Over the last decade we've seen plenty of studies linking air pollution, and specifically Particulate Matter, or soot pollution, to heart disease and attacks. Now Dr. François Reeves,a Canandian cardiologist has a new book "Planet Heart: How an Unhealthy Environment Leads to Heart Disease," that puts those studies in context.
“You can sum it up like this: more pollution, more major adverse cardiac events. Pollution of the city is as toxic as cigarette smoke. It has different stuff in it, but the difference is that with pollution, you get it all through your life, from your birth to your death. If you live in a polluted milieu, as soon as you’re a baby you’ll take it in through every breath.”
Reeves' interest as a cardiologist in air pollution issues was triggered by a 2008 World Health Organization report that tracked mortality rates for cardiovascular disease in European countries. In nations with relatively clean air like Norway or even France, the levels were approximately 25 to 70 per 100,000 men. In Russia and the Ukraine it was 600-750 per 100,000. “I was blown away by those numbers,” Reeves says. “We know the classical and well-demonstrated risk factors for heart disease, like smoking and obesity and inactivity. But that’s when I realized the environment has a huge impact."
Just like lead, and benzene, and dioxin, and so many other kinds of pollution, there appears to be no "safe level" of exposure to PM pollution. Any amount is capable of doing some harm, and the more you're exposed, the more harm is likely to happen. That's why fence-line communities are particularly vulnerable to higher rates of illness. In DFW, where PM levels are considered under control, there are still lots of hot spots for the pollutant. If you live downwind of the Midlothian cement plants, you're inhaling a lot of soot. the closer you live – Cedar Hill, South Grand Prairie, South Arlington, Mansfield – the more soot you're inhaling.
In his new book Reeves gives a list of heart-healthy things an individual can do to reduce their risk of heart disease, including increased bike riding, more public transit, or walking and weaning yourself off of internal combustion engines with electric cars and hybrids. “Look at everything you’re doing to minimize your footprint and do whatever you can to have an impact on global footprint,” Reeves says,
But he recognizes the limits of this kind of advice if a person is living in a smoggy city or region and offers overarching policy advice for officials. Cities and governments must continue their efforts to be green, if only out of their own self-interest.

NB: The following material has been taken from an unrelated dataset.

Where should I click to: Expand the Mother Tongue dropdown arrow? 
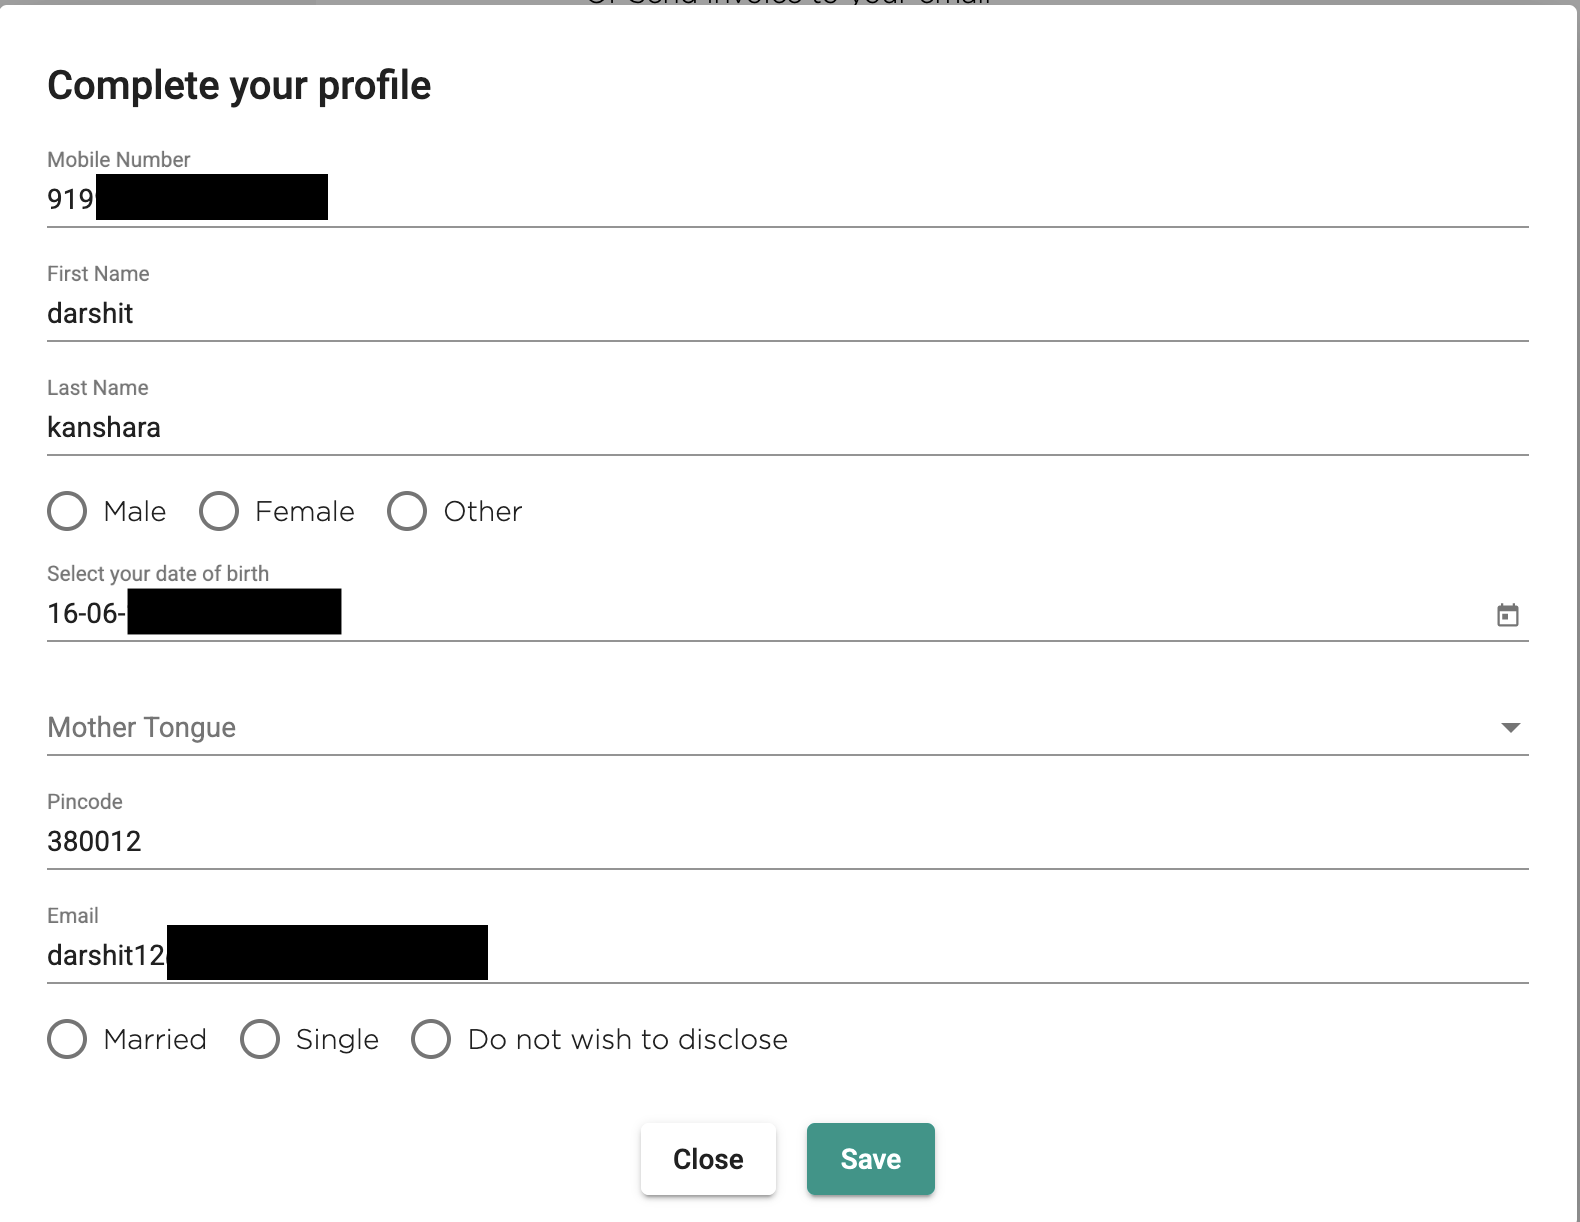click(1510, 727)
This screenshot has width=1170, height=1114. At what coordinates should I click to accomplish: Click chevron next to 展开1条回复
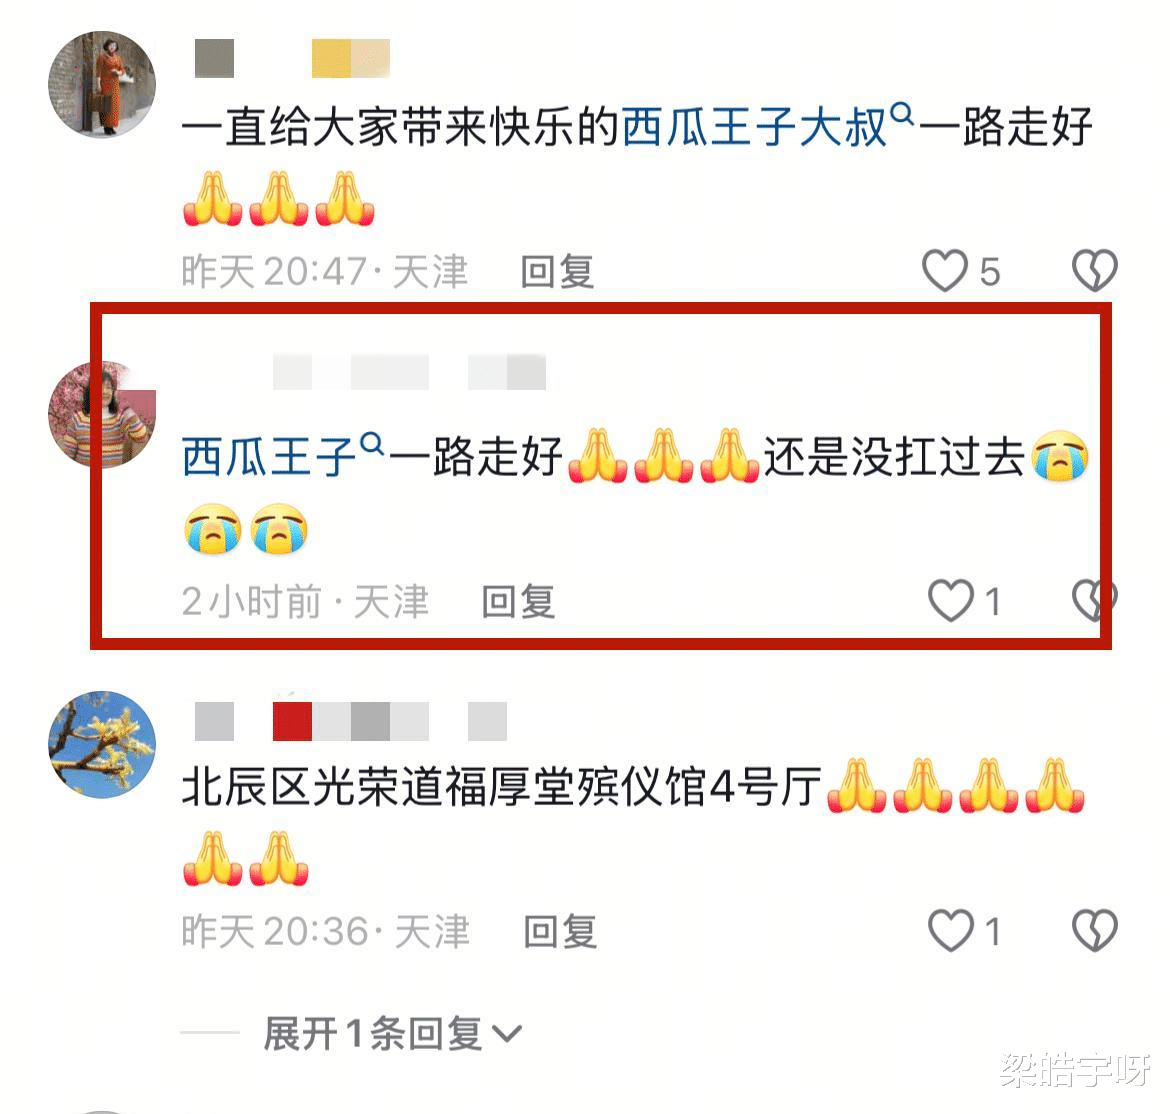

If those governments need any convincing, Brauer points to a financial argument: fewer health problems mean less strain on the public system. “If you improve air quality, everybody benefits,” he says. “It’s really, really cost-effective.
In a study involving approximately 15,000 people, the U.S. National Institute on Aging found that higher levels of exposure to fine particulate matter pollution, or soot, is prematurely aging the brain of those 50 and older by up to three years.
PM pollution had already been linked to other neurological conditions by previous studies, including Parkinson's and Alzheimer's Disease. Scientists have discovered that the microscopic particles can actually pass through the lung wall and into the circulatory system.
"As a result of age-related declines in health and functioning, older adults are particularly vulnerable to the hazards of exposure to unhealthy air,’ said Dr Jennifer Ailshire, from the Andrus Gerontology Center at the University of Southern California.
Air pollution has been linked to increased cardiovascular and respiratory problems, and even premature death, in older populations, and there is emerging evidence that exposure to particulate air pollution may have adverse effects on brain health and functioning as well."
PM pollution is found in the exhaust of all internal combustion engines, as well as the pollution from steel mills, smelters, cement kilns, power plants or any facility with a boiler or furnace. The amount of exposure to PM pollution was one of the reasons the federal Agency for Disease Registry and Toxic Substances (ATSDR) found that the health of residents living downwind of TXI's cement plant and the Ameristeel steel mill in Midlothian could have been compromised. Many leading researchers believe there's no safe level of exposure to PM pollution – that is, that any amount of exposure to it has the potential to cause harm.